Posted by: jflare293129 -
Sep. 14, 2010 10:09 PM ET USA
I think this answer..fair. The media likely doesn't care about Truth. Bishops have insisted on food and schools over vestments and cathedrals for some time. Schools often neglect Truth, food lasts only a few hours. Vestments and cathedrals provide witness to Truth that provides all the food and education that people must have to reach heaven. All who use cathedrals, beautiful churches, and vestments provide living witness to Truth that fills our most critical needs.
Posted by: Don Vicente -
Sep. 14, 2010 10:03 PM ET USA
I remember a Mass I concelebrated in Port au Prince, Haiti. The little children were in their only good clothing, the principal celebrant was vested well but not richly, the Missionaries of Charity were there, and everyone was singing in Creole. These very poor people worshiped God with the best they had. Their daily lives are truly poor and they need to be transformed in the Sunday liturgy; else there would be no let-up from their daily struggle.

Problems to work on »
1) In the comments about vestments and cathedrals, what language was everyone singing in at the Mass in Port au Prince?
2) Carry on the comments about vestments and cathedrals from the point where they stop.

Source material »
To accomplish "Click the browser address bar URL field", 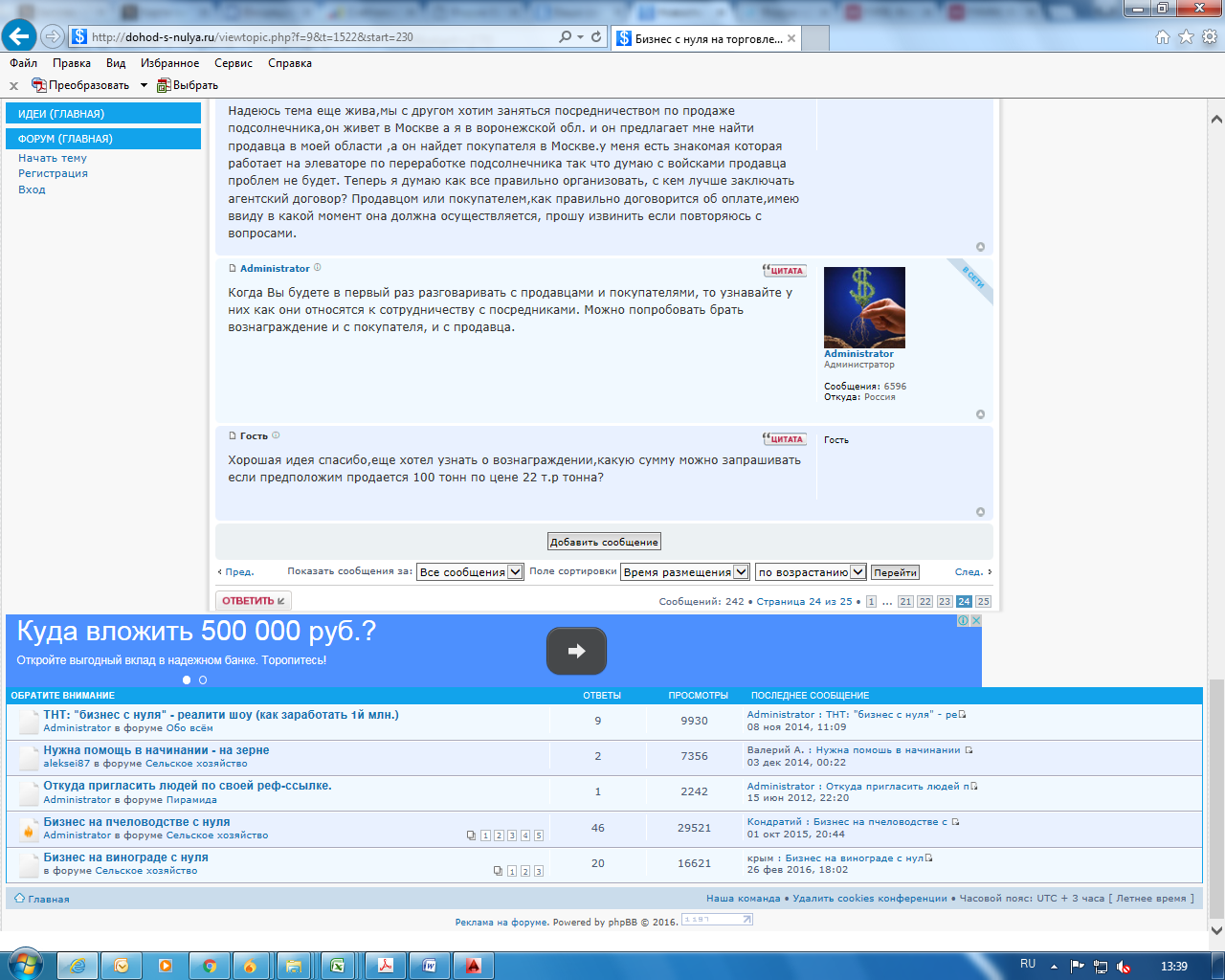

Expected results »
1) Creole.

2)
Posted by: kmbold -
Sep. 14, 2010 7:40 PM ET USA
"This (perfumed oil) could have been sold and the money given to the poor..." comes to mind when I hear such a worn-out comment. People who make liturgical vestments actually work for their living. No doubt it was also a labor of love for Christ and the church (rich and poor). People in the pews are starved for beauty, and if they see a little of it in beautiful vestments that's good. We can buy vestments AND help the poor; one does not negate the other. Bring on the embroidery!
Posted by: lauriem5377 -
Sep. 14, 2010 7:08 PM ET USA
I think that the apostles didn't need special garb to set them apart as men of God. Their lives, love, words and behavior in following Christ made clear their roles. I do find it hard to see money spent on such things when so many human beings, including children, are starving and in such physical and spiritual misery around the globe (take just Haiti and Pakistan). Increasingly, I find it necessary to stop making unnecessary purchases and donate what I have to end such misery.